Théâtre : « Légendes de la forêt viennoise » d’Ödön von Horvát en tournée en Normandie.

Cynique.
« Légendes de la forêt viennoise » d’Ödön von Horvát, créé en 1931, est une pièce qui dénonce. Qui dénonce une morale catholique qui demande des choses impossibles, voire contradictoires, comme de se repentir d’avoir donné la vie parce que la femme n’est pas mariée et d’avoir tenté d’avorter même si c’était sous la pression d’un père irresponsable. Qui dénonce les personnes qui préfèrent vivre en empruntant des valeurs laïques toutes faites (ici, le nazisme) plutôt que de juger et d’agir par elles-mêmes. Qui dénonce l’égoïsme forcené des uns autant que la faiblesse de caractère des autres.
On ne parlera pas du rythme de sénateur de ce spectacle (trois heures)…
Le texte est sobre, mais le jeu est bavard. Et distancié de telle sorte qu’il rend toute empathie impossible, quel que soit le personnage. Ceux des mères faibles mais aimantes ne peuvent au mieux que susciter la pitié tant on voit dès le départ que leur vie est vouée à un ratage perpétuel.
Les spectateurs qui aiment être dérangés ou contempler le cynisme du monde du fond de leur confort ou de leur insensibilité seront ravis. Ceux qui estiment avoir assez été éprouvés par la tragédie de la vie et qui cherchent à percevoir la réalité qui est dissimulée par le « réalisme » ambiant seront blessés. Car il est inutile de le nier : toutes les phrases qui sont prononcées par les comédiens, même les plus abjectes, ont été dites et le sont encore dans certains milieux. 

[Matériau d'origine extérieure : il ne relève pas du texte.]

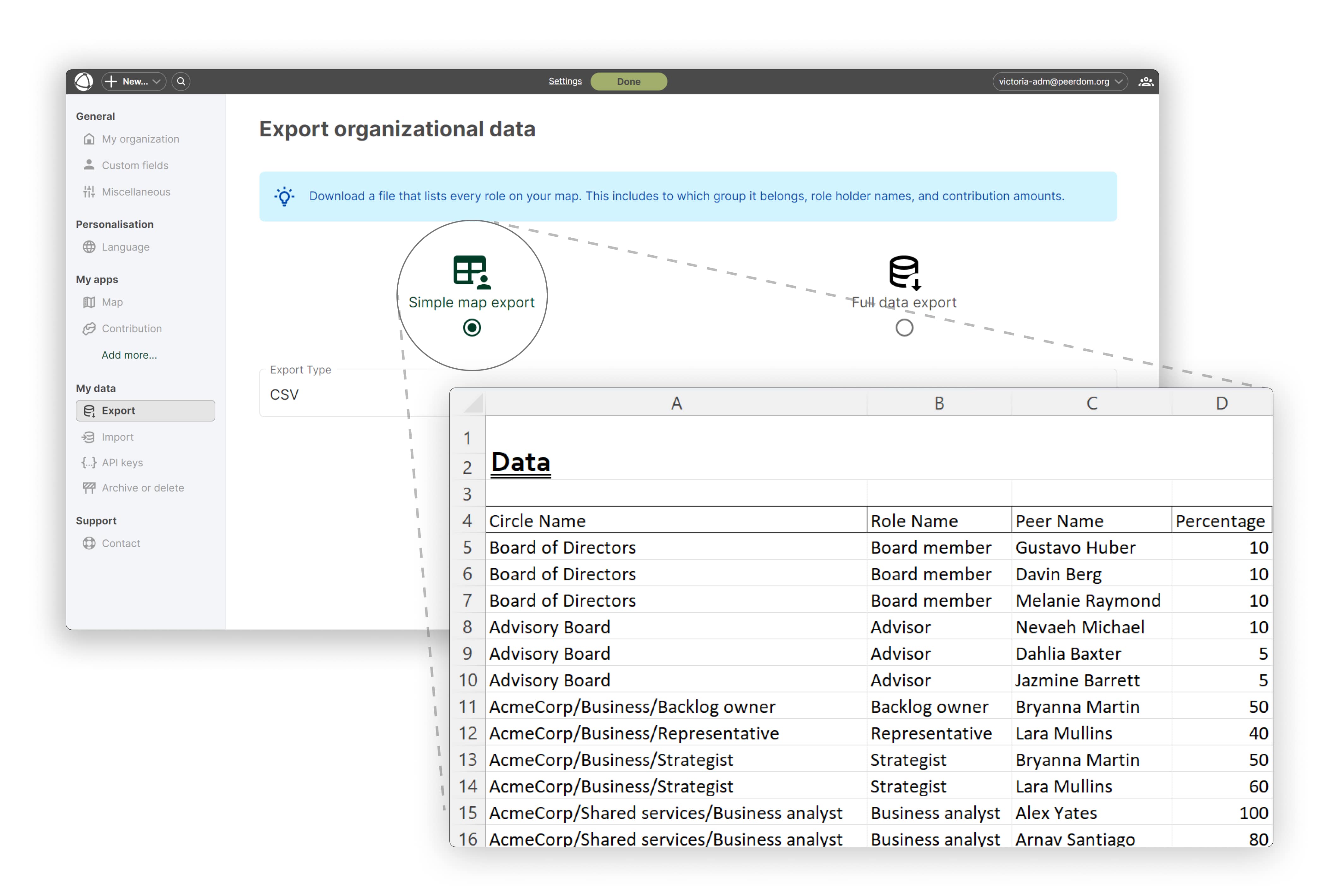Click the Add more... link
Viewport: 1332px width, 896px height.
pyautogui.click(x=129, y=355)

La vocation de l’artiste (qui, lui, a choisi son métier) est-elle de soulager son frère ou sa sœur en humanité qui arrive dans la salle de spectacle avec son fardeau de soucis non choisis tant sur le plan personnel que professionnel ou d’en remettre une couche ? N’y a-t-il pas d’autres moyens – intelligents et inventifs – de dénoncer qu’en plagiant servilement les attitudes condamnables ?
Pierre FRANÇOIS
« Légendes de la forêt viennoise » d’Ödön von Horvát. Avec Théo Costa-Marini, Laëtitia Botella, Dominique Parent, Sandy Ouvrier, Jean-Pascal Abribat, Maryse Ravera, Jade Collinet, Pierre Delmotte, Florent Houdu, Jean-François Levistre, Pauline Denize, Pablo Elcoq. Mise en scène : Yann Dacosta. Musique : Pablo Elcoq (d’après Johann Strauss II). Les 8 et 9 novembre au Trident de Cherbourg, le 15 à la scène nationale 61 d’Alençon, le 23 au DSN, le 28 au Centre dramatique national de Vire, le 7 décembre au Tangram (scène nationale d’Evreux) et les 12 et 13 décembre au Centre dramatique national de Caen.